Apache helicopter crash causes power outage in Netherlands
An Apache helicopter crashed into an electricity transmission tower and high-voltage cables Monday evening, before making an emergency landing near Zoelmond, Gelderland. Neither of the two crew members onboard were injuries in the incident, nor were there any injuries on the ground.
It left roughly 24 thousand customers without power in the region.
The accident happened during a night flight training session called "Decisive Thunder 2017," the Dutch Air Force acknowledged. The helicopter was flying near the N320 roadway at marker 10.8 when it struck the utility equipment. An initial call to emergency services came in at 7:19 p.m., but power outages were first reported by energy network Liander ten minutes earlier.

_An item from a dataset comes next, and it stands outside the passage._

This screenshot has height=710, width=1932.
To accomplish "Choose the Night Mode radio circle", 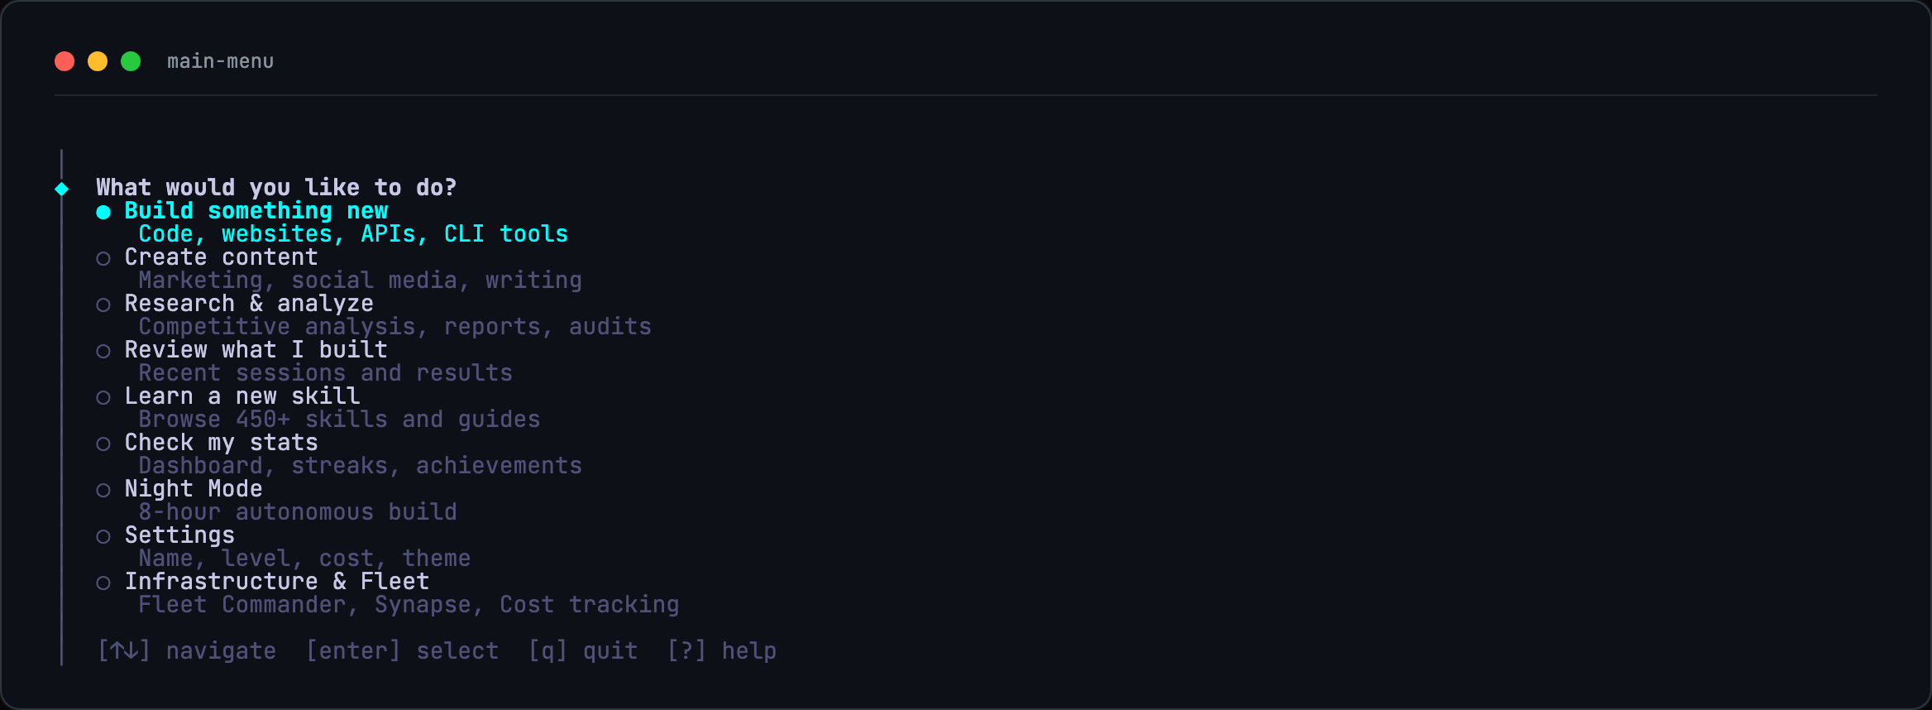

The Dutch Safety Board had already begun an investigation by 8:23 p.m., the agency said on Twitter.
— Starlifter AP (@StarlifterAP) November 13, 2017
As part of Decisive Thunder 2017, a week of helicopter exercises were planned in the region of the accident, including low-altitude interceptions and combat tactics, according to a Defense ministry statement released on Nov. 7. Monday marked the first day of the trainings, that were to last through Friday. Nighttime helicopters were expected to fly as low as 300 feet, and daytime flights could touch a minimum altitude of 100 feet.
However, certain exercises could require the helicopters to fly even lower, the broadcaster stated.

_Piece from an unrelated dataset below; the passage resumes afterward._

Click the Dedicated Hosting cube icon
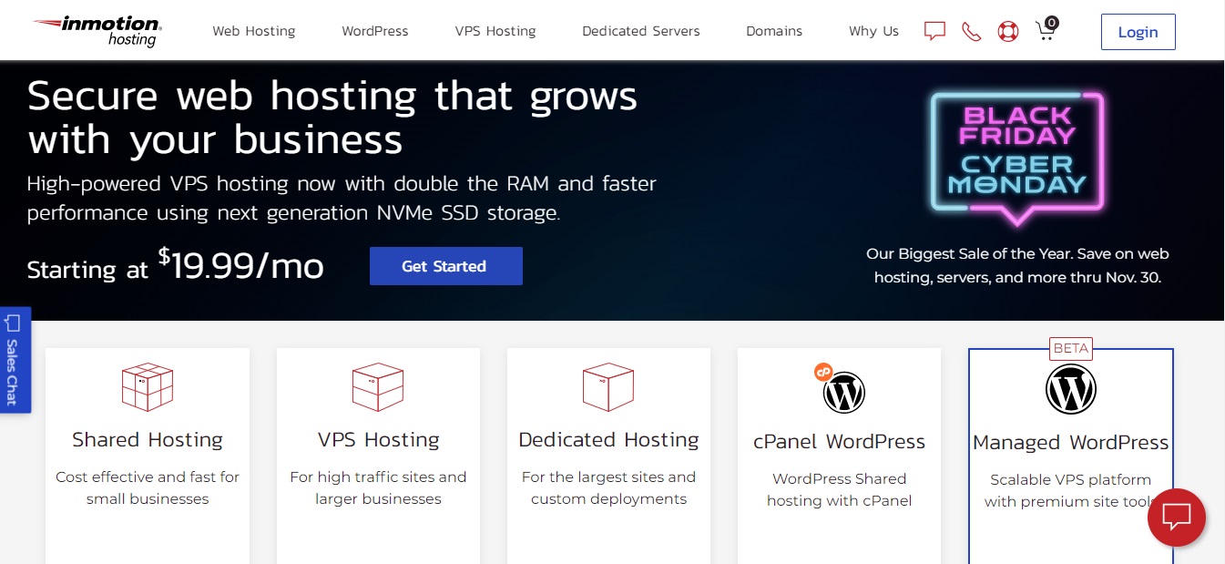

Liander first reported that repairs would be completed by 9 p.m., but later modified that to say it was unknown when the power would return to the area.
A similar accident left about 50 thousand customers without power back in 2007 roughly 20 kilometers south of Monday night's incident. The 2007 crash also took place during a Defense ministry training exercise that led to an Apache helicopter flying into high-voltage cables. The pilot in that case was required to perform community service for reckless flying. That power outage caused some one million euros in damage, Omroep Gelderland wrote.